What you will do: One number is the whole answer: how many lines of the records include "first".

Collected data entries
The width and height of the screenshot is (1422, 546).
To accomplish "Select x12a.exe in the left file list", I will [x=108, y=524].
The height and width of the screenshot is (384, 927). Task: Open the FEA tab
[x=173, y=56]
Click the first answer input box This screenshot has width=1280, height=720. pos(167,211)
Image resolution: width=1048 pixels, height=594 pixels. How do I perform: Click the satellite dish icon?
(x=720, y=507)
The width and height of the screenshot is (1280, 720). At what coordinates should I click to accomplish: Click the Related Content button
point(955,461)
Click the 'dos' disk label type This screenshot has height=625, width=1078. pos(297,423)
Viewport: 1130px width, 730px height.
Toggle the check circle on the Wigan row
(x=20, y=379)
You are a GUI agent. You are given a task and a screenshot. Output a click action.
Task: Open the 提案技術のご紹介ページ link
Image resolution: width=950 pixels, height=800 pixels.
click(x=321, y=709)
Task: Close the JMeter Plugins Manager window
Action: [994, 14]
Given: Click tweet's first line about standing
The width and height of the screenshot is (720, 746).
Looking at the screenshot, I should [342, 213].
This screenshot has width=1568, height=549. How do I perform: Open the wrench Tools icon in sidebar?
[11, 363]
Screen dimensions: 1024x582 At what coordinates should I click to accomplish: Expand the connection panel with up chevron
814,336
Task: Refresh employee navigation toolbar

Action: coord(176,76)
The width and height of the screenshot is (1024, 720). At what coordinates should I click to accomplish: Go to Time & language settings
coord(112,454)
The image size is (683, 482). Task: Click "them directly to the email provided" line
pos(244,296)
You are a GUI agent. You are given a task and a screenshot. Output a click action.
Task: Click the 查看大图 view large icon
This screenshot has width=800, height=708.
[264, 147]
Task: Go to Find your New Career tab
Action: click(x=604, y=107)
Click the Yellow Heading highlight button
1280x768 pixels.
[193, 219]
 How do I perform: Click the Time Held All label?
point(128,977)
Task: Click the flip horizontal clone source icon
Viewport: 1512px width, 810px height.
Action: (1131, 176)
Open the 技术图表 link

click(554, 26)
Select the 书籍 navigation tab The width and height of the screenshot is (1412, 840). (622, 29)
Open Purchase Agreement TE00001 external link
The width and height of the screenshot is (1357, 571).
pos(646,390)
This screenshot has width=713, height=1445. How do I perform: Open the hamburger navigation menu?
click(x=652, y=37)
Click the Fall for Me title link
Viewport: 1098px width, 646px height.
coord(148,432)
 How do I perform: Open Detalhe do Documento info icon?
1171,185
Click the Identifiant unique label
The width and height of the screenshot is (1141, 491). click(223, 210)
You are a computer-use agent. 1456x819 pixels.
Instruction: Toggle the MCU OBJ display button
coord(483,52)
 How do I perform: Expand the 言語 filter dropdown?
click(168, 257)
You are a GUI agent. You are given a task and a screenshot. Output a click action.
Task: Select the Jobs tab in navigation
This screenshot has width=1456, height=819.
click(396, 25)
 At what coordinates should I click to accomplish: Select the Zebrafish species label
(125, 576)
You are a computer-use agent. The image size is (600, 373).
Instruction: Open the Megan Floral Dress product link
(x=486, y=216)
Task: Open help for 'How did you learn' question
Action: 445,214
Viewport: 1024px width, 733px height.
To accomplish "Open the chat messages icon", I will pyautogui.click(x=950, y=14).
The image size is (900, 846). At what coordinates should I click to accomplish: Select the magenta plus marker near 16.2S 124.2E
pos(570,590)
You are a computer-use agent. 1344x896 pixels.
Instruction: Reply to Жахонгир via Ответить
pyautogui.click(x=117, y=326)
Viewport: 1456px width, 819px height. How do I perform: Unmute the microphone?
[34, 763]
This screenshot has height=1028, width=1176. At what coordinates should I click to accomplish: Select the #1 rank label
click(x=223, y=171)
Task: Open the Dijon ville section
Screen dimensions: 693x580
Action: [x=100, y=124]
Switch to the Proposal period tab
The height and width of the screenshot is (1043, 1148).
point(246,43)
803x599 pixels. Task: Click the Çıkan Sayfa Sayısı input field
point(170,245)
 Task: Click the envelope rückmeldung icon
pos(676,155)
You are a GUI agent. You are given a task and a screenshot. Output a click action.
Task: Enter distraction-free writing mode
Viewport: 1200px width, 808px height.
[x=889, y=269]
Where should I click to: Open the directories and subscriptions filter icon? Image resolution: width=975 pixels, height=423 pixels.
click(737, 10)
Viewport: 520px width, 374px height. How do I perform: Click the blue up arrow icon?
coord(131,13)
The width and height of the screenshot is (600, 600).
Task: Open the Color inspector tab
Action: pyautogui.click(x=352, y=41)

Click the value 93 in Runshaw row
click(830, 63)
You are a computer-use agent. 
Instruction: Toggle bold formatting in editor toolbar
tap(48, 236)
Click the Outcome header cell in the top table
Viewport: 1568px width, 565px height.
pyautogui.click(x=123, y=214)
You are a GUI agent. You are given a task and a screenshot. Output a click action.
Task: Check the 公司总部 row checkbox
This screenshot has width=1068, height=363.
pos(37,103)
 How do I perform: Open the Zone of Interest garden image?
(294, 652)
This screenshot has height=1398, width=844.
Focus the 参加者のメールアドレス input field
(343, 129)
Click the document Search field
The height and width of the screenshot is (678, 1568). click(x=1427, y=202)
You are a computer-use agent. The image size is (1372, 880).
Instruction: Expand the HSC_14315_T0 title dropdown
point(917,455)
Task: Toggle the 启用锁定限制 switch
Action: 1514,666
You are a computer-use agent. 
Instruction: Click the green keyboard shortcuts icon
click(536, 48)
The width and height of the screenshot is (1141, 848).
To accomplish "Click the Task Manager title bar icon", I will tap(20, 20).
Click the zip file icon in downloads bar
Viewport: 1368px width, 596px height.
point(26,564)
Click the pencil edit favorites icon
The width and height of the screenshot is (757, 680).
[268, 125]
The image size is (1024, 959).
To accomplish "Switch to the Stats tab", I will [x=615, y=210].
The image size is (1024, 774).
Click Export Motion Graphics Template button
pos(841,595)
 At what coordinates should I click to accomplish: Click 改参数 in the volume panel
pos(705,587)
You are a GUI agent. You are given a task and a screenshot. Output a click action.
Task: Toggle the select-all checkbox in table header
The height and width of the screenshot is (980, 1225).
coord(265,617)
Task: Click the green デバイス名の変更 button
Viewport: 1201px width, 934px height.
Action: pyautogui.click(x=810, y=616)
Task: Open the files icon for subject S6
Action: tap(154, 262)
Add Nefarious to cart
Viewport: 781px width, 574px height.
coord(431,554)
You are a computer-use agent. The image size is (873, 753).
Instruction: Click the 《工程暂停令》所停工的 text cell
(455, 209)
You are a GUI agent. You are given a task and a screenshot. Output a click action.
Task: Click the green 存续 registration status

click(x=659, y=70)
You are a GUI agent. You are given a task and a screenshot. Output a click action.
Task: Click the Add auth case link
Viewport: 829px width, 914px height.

Answer below: 2